▶ YOUR INSTRUCTIONS:
Only the lines from the one containing "You are a computer-use" through the end of the listing are to be repeated, exactly and without pictures.

┏━━

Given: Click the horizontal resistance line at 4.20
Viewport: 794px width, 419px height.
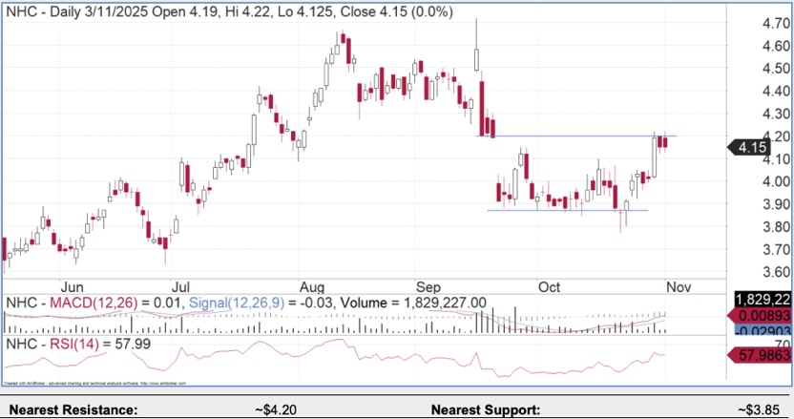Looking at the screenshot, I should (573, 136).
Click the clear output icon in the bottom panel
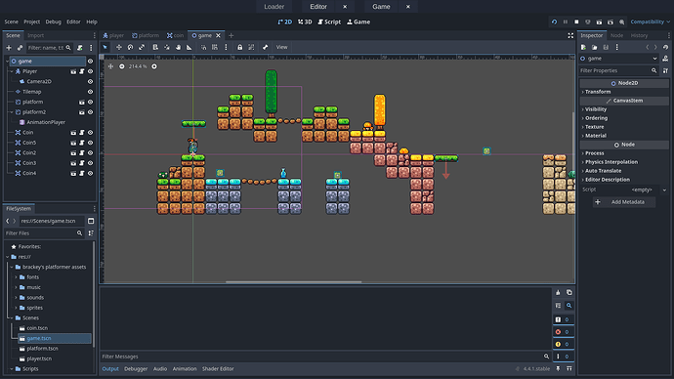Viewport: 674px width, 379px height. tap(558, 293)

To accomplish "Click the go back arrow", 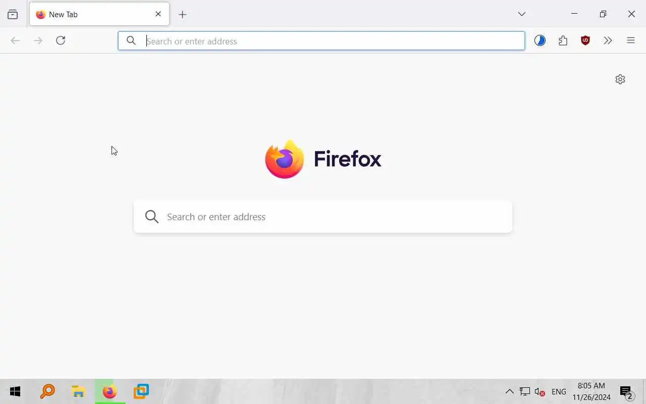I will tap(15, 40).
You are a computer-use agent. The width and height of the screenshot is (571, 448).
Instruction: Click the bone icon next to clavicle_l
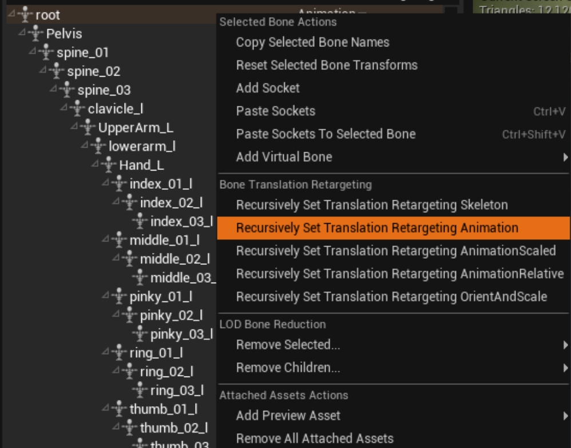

┗━━

▶ FINISHED TASK:
You are a computer-use agent. The width and height of the screenshot is (571, 448).
Instruction: Click the bone icon next to clavicle_l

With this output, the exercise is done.